Factors to consider when choosing a source of finance

Deciding on where you will get funding for your business can be an arduous task that takes a lot of time. This is because there aren’t so many sources of finance available. Each source has different criteria and implication on your business. It is imperative first to take a look at the benefits as well as the costs to help you decide which source of funding is suitable for you and your business. Below are the factors to consider when choosing a source of finance.

The risk

I put this as the first point because I feel it is the most important factor that you should consider whenever you choose a source of funding. Try and imagine what would happen if you are unable to pay back this money.

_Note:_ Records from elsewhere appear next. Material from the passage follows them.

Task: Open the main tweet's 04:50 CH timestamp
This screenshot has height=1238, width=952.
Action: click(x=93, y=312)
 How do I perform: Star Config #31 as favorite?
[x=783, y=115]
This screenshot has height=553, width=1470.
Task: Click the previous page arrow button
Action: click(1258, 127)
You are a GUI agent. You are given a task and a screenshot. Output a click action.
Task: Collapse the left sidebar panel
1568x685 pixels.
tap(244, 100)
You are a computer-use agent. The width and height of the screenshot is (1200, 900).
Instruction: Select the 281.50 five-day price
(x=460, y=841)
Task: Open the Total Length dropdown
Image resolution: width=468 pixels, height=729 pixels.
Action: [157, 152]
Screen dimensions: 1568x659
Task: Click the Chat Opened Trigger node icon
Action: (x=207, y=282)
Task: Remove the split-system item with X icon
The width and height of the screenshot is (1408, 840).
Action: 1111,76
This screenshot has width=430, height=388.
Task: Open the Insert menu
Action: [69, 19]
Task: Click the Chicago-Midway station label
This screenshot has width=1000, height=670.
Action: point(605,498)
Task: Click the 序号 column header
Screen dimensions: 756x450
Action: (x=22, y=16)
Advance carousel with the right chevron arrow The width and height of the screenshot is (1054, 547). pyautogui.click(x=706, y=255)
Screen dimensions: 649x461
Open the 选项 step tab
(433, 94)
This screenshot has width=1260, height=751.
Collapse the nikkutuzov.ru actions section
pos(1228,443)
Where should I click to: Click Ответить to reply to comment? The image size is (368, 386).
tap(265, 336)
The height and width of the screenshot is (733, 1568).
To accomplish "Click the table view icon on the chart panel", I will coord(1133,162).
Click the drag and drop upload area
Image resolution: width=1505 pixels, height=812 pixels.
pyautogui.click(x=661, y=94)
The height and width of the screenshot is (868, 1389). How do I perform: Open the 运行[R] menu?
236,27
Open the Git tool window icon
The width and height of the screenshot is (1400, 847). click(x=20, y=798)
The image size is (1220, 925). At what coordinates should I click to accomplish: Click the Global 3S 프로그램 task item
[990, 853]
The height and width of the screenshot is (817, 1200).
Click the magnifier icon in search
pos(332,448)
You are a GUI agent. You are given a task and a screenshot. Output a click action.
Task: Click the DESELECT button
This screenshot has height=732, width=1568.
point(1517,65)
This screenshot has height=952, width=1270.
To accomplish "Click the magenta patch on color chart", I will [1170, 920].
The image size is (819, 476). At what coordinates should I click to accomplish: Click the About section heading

If you take a loan from a bank, look at the implications that they have should you become incapable of paying the loan or if the business fails. If you are thinking of borrowing from family or friends, take a look at what will happen to your relationship if it gets to a point where you can’t pay back.

The costs

The cost of finance is a huge factor to consider when determining the source of finance. This is because you want to minimize your costs as you maximize on wealth. Will your cost of equity increase if you increase your borrowing? If shareholders see the borrowing as something that is steering you towards bankruptcy, then they may want something more to compensate the risk. Understand also that there are so many costs involved in borrowing such as the fee for the broker or interest rates. Consider all this before you arrive at a decision.

Amount needed

An important factor to consider is the amount required by the business. Some sources are not good for a large amount of money. Bank overdrafts, for example, have set limits to the amount of money that you can withdraw. Some sources also are not suitable if the amount of money you are raising is small.

The purpose

What kind of project is this money going into? This is one of the most important things to consider. A capital expenditure will require a long-term source of finding. A revenue expenditure, on the other hand, will require short-term sources. An example of a capital expenditure is building a factory. Payment people on the supply chain is a revenue expenditure.